Koordinator TEFLIN Chapter Sumatera Barat, Dr. Yuli Tiarina, M.Pd., mengapresiasi para guru yang hadir dari berbagai daerah di Sumbar. Menurutnya, antusiasme peserta menunjukkan komitmen kuat untuk terus mengembangkan kompetensi profesional.
"Kami mengucapkan terima kasih kepada seluruh peserta yang telah meluangkan waktu mengikuti pelatihan ini. Apresiasi juga kami sampaikan kepada Fakultas Bahasa dan Seni Universitas Negeri Padang atas dukungan fasilitas yang sangat baik," tuturnya.
Suasana pelatihan berlangsung interaktif. Para guru aktif berdiskusi, berbagi pengalaman praktik di sekolah, dan mengeksplorasi solusi atas tantangan pembelajaran Bahasa Inggris di era digital. Kegiatan ini juga menjadi ajang memperkuat jejaring profesional antara guru dan akademisi.
Pelatihan dibuka secara resmi oleh Ketua TEFLIN, Prof. Dr. Utami Widiati, M.A., Ph.D. Dalam sambutannya, ia menegaskan pengembangan profesional guru harus dilakukan secara berkelanjutan untuk menjawab tantangan pendidikan abad ke-21, termasuk pemanfaatan teknologi digital dan kecerdasan buatan (AI) dalam pembelajaran.

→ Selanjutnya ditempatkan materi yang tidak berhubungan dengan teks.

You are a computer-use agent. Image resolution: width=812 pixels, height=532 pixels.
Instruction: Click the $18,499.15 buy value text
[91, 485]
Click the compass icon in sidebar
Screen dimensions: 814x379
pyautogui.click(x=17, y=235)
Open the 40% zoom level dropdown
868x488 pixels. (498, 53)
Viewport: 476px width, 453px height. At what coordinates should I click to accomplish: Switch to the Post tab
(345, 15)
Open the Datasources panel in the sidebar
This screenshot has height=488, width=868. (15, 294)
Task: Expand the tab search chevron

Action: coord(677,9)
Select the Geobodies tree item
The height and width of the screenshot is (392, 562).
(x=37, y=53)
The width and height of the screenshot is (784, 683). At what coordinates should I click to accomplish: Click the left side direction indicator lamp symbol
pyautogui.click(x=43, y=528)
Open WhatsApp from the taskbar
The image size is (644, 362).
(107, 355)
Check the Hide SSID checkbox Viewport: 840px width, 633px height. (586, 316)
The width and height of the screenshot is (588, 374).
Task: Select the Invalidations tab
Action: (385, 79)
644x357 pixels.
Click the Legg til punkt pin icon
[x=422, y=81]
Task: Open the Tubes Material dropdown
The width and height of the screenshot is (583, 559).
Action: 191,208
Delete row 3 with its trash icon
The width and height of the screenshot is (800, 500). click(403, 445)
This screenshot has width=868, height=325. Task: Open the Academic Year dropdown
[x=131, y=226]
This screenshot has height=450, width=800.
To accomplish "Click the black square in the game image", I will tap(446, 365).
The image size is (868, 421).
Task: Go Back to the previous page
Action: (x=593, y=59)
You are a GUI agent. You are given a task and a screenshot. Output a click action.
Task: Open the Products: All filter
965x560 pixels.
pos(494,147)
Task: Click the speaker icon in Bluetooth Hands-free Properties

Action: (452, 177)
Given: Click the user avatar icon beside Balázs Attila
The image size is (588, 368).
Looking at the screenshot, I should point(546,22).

"Guru merupakan aktor utama dalam peningkatan kualitas pendidikan. TEFLIN berkomitmen menghadirkan program pengembangan profesional yang memperkuat kompetensi guru sekaligus meningkatkan kualitas pembelajaran bahasa Inggris di Indonesia," kata Utami.
Kegiatan ini juga dihadiri Wakil Presiden TEFLIN, Prof. Dr. M. Zaim, M.Hum., serta Wakil Dekan Bidang Akademik, Kemahasiswaan, dan Alumni FBS UNP, Dr. Havid Ardi, S.Pd., M.Hum. Prof. Refnaldi mengapresiasi inisiatif TEFLIN Chapter Sumatera Barat sebagai sinergi antara organisasi profesi dan perguruan tinggi dalam mendukung peningkatan mutu pendidikan di Sumbar.
Melalui pelatihan ini, TEFLIN Chapter Sumatera Barat berharap para guru mengimplementasikan pengetahuan dan keterampilan yang diperoleh dalam proses pembelajaran di sekolah masing-masing. Dengan demikian, kualitas pembelajaran Bahasa Inggris di Sumatera Barat diharapkan meningkat dan mampu menghasilkan lulusan yang kompetitif di tingkat global.